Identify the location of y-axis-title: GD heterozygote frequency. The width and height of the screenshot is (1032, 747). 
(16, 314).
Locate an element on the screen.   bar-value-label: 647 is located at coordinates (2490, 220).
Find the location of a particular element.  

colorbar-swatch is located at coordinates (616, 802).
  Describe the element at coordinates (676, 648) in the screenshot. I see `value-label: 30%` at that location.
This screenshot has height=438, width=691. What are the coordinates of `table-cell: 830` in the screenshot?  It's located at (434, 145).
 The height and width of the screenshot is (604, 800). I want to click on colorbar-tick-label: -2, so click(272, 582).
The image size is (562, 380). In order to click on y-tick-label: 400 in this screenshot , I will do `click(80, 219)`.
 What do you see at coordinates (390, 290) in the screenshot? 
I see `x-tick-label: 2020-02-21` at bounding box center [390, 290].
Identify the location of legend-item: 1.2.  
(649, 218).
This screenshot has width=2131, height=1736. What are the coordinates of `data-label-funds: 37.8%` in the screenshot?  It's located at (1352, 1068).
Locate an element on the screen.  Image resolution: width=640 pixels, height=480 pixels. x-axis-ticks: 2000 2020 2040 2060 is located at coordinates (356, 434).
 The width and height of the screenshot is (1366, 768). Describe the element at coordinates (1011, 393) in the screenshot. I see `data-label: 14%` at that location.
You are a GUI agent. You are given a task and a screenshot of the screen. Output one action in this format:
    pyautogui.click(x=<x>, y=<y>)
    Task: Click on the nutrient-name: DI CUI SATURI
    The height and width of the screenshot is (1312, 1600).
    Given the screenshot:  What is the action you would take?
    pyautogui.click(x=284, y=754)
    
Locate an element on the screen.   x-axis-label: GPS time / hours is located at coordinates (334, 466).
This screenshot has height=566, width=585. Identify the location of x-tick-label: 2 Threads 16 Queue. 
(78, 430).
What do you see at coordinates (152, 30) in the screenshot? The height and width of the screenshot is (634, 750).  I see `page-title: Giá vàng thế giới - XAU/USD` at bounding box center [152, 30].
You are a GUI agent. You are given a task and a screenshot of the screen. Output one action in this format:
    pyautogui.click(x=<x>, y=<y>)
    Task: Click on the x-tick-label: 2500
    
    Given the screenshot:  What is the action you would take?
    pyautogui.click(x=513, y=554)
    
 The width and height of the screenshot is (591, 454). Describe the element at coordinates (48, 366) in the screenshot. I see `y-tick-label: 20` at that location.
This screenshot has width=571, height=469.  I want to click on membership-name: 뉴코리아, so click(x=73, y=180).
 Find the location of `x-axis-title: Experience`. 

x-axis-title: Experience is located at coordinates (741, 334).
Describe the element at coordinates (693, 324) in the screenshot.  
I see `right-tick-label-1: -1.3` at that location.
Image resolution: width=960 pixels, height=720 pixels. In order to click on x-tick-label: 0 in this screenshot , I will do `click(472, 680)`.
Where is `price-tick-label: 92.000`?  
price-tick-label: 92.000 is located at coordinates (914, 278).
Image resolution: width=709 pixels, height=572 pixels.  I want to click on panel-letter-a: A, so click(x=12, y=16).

--

INSTRUCCIONES DE TAREA:
Reproduzca el tramo que va desde la línea que contiene "Describe the element at coordinates (693, 324)" hasta el final de los registros, sustituyendo "Where is" por "What is the position of" y sin alterar nada más.

TAREA RESUELTA:
Describe the element at coordinates (693, 324) in the screenshot.  
I see `right-tick-label-1: -1.3` at that location.
Image resolution: width=960 pixels, height=720 pixels. In order to click on x-tick-label: 0 in this screenshot , I will do `click(472, 680)`.
What is the position of `price-tick-label: 92.000`?  
price-tick-label: 92.000 is located at coordinates (914, 278).
Image resolution: width=709 pixels, height=572 pixels.  I want to click on panel-letter-a: A, so click(x=12, y=16).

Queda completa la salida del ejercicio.